## TASK STATEMENT
Everything in the records except the pictures should come back exactly as written.
"""
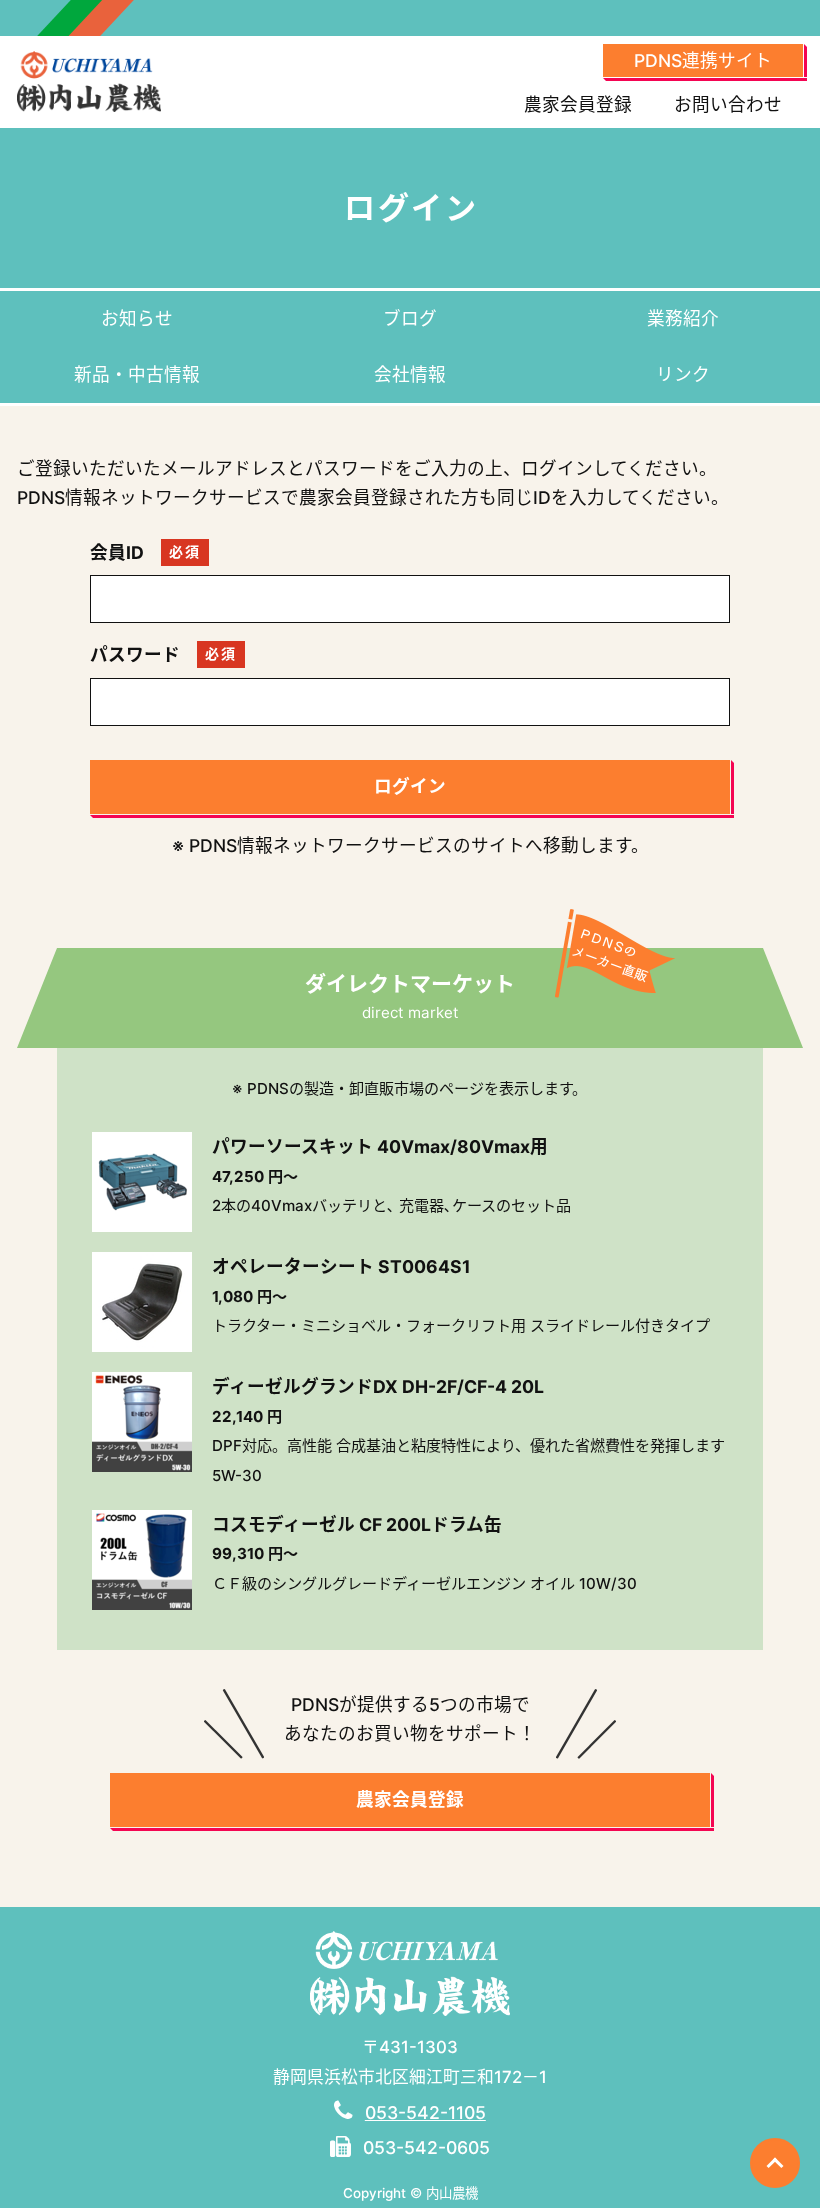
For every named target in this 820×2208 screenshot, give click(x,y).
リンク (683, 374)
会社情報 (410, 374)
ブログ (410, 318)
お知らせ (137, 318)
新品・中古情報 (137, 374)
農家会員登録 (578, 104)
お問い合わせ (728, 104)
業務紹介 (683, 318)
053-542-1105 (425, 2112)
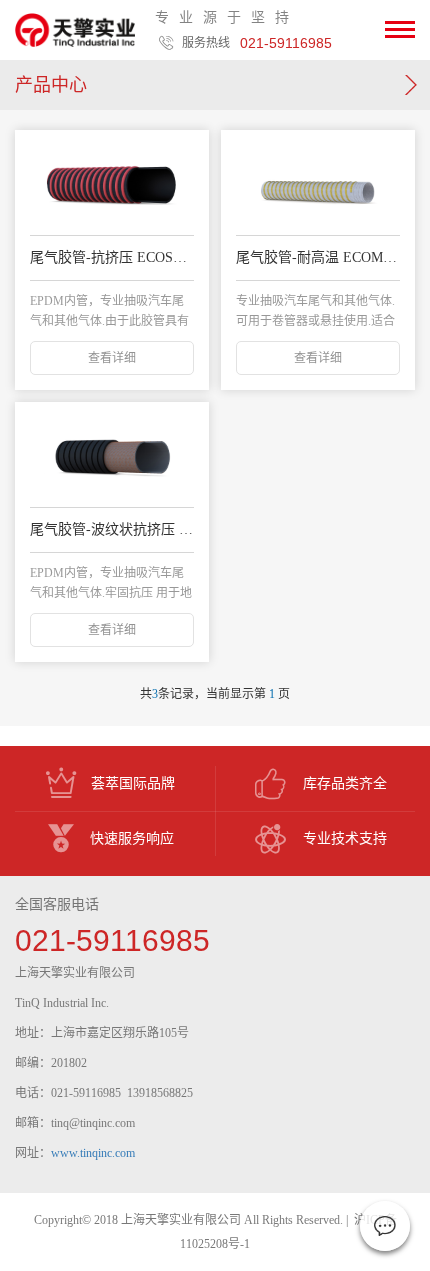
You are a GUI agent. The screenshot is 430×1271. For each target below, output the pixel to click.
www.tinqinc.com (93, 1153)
"""
## RESULT OF THIS TASK
For every named target in this 820×2208 screenshot, give click(x,y).
リンク (683, 374)
会社情報 (410, 374)
ブログ (410, 318)
お知らせ (137, 318)
新品・中古情報 (137, 374)
農家会員登録 (578, 104)
お問い合わせ (728, 104)
業務紹介 (683, 318)
053-542-1105 (425, 2112)
You are a GUI agent. The screenshot is 430×1271. For each target below, output the pixel to click.
www.tinqinc.com (93, 1153)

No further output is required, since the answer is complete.